Die eigene Firma gründen und Erfolg haben

Die eigene Firma gründen und Anfängerfehler vermeiden

Eine eigene Firma gründen – der Traum vieler Menschen. Manche haben schon ein fertiges Geschäftsmodell, andere spielen lediglich mit dem Gedanken. Unabhängig von der Phase der Firmengründung sind praktische Tipps und umfangreiche Information in dieser Phase das Wichtigste.

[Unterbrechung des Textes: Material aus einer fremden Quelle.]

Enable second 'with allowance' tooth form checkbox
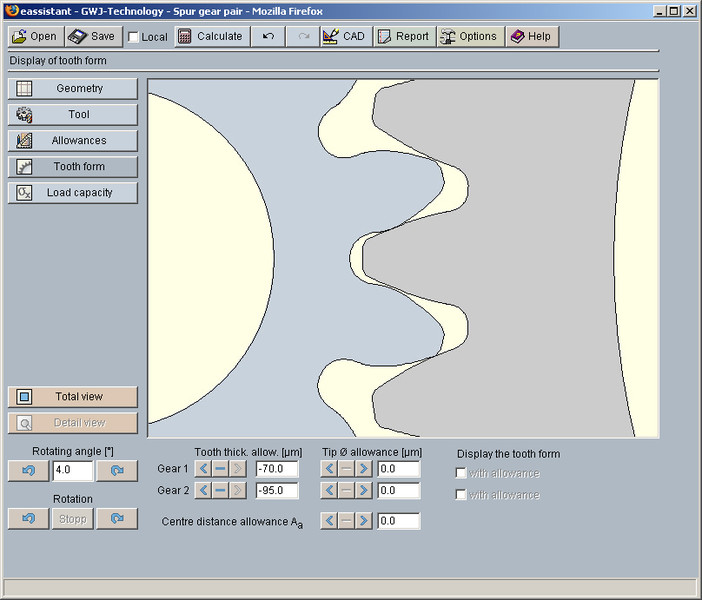The height and width of the screenshot is (600, 702). (x=461, y=495)
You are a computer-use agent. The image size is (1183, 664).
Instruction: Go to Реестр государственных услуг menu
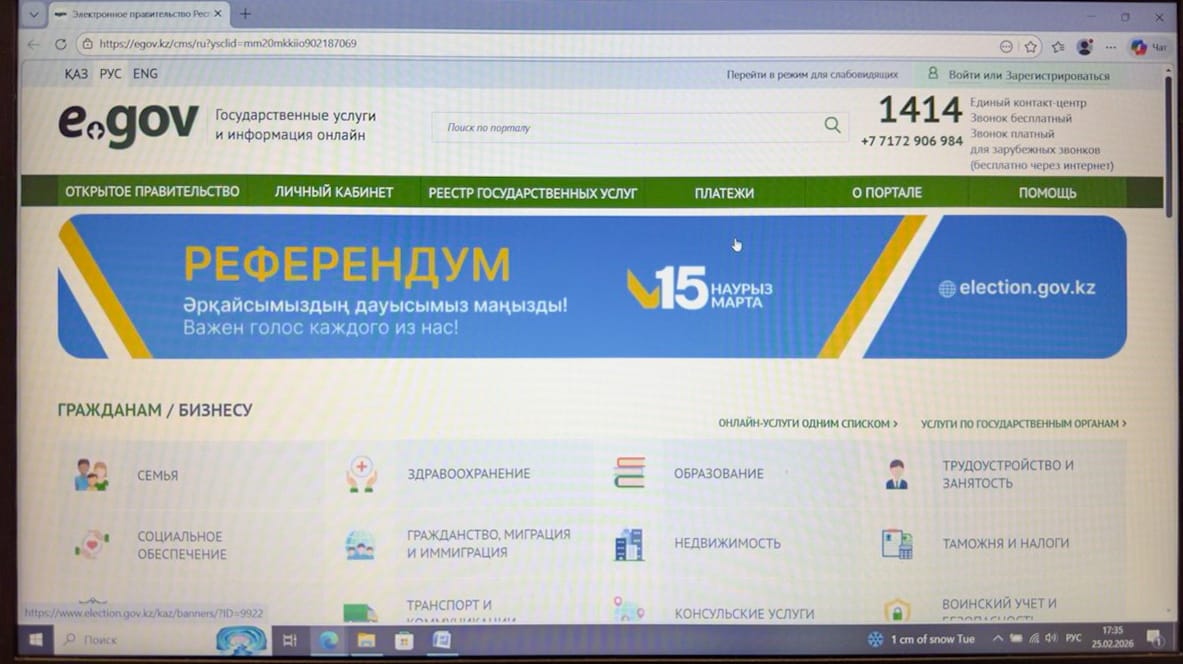tap(532, 193)
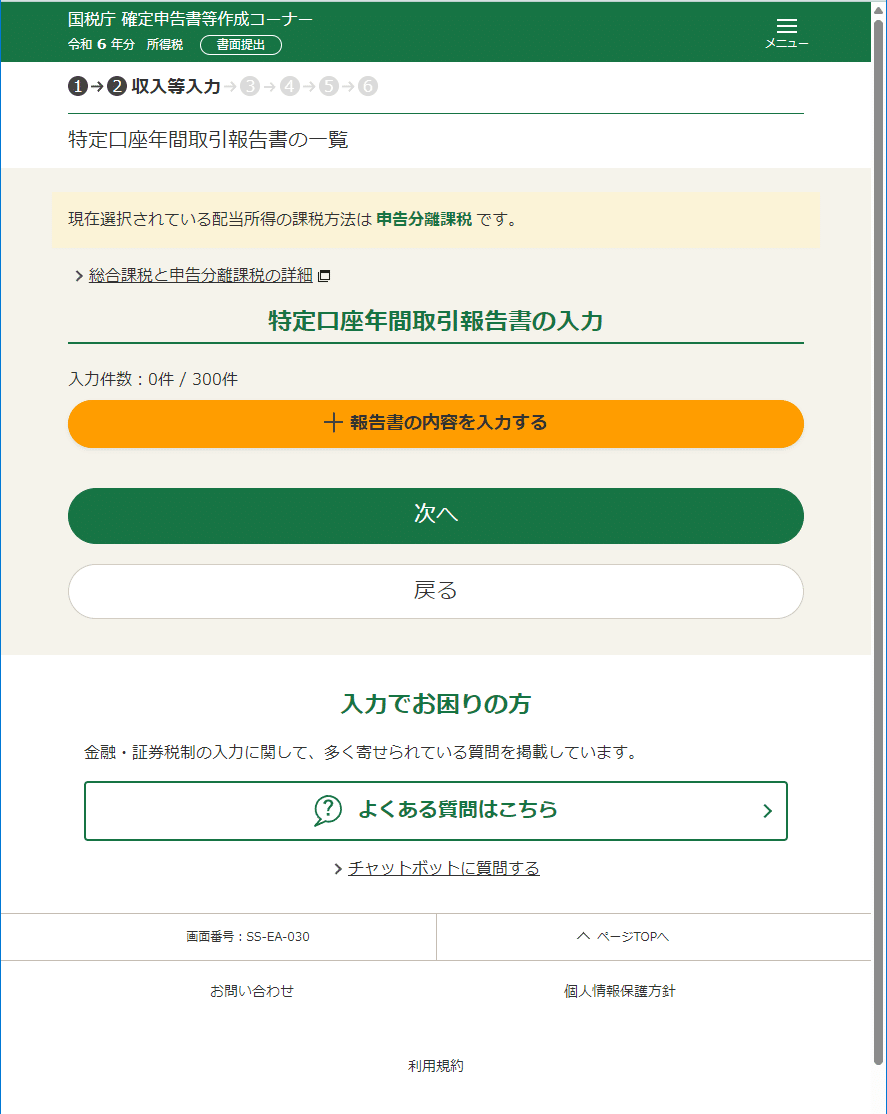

Das Geschäftsmodell ist alles

Eine Geschäftsidee alleine ist, so hart es klingt, nichts wert. Sie muss erst einen Prozess durchlaufen und sich darin als wirtschaftlich erweisen, sich weiter entwickeln und entdecken, wie sie dem Kunden nützt. Der Kunde ist letztendlich das Maß aller Dinge; er entscheidet, ob er ein Produkt oder eine Dienstleistung in Anspruch nimmt oder nicht.

Darüber hinaus muss sich ein Geschäftsmodell als gewinnbringende Idee erweisen; leider werden die meisten an sich tollen Ideen wieder verworfen, da sich mit ihnen kein ausreichendes Einkommen erwirtschaften lässt oder sie sogar eher Verluste als Gewinne einbringen würden.

Die Rechtsform

Wer eine eigene Firma gründen will, muss sich zwangsläufig auch über die Rechtsform Gedanken machen. Im Raum steht dabei die Frage, ob man sich lediglich selbständig machen oder wirklich eine Firma gründen will, also eine Kapitalgesellschaft.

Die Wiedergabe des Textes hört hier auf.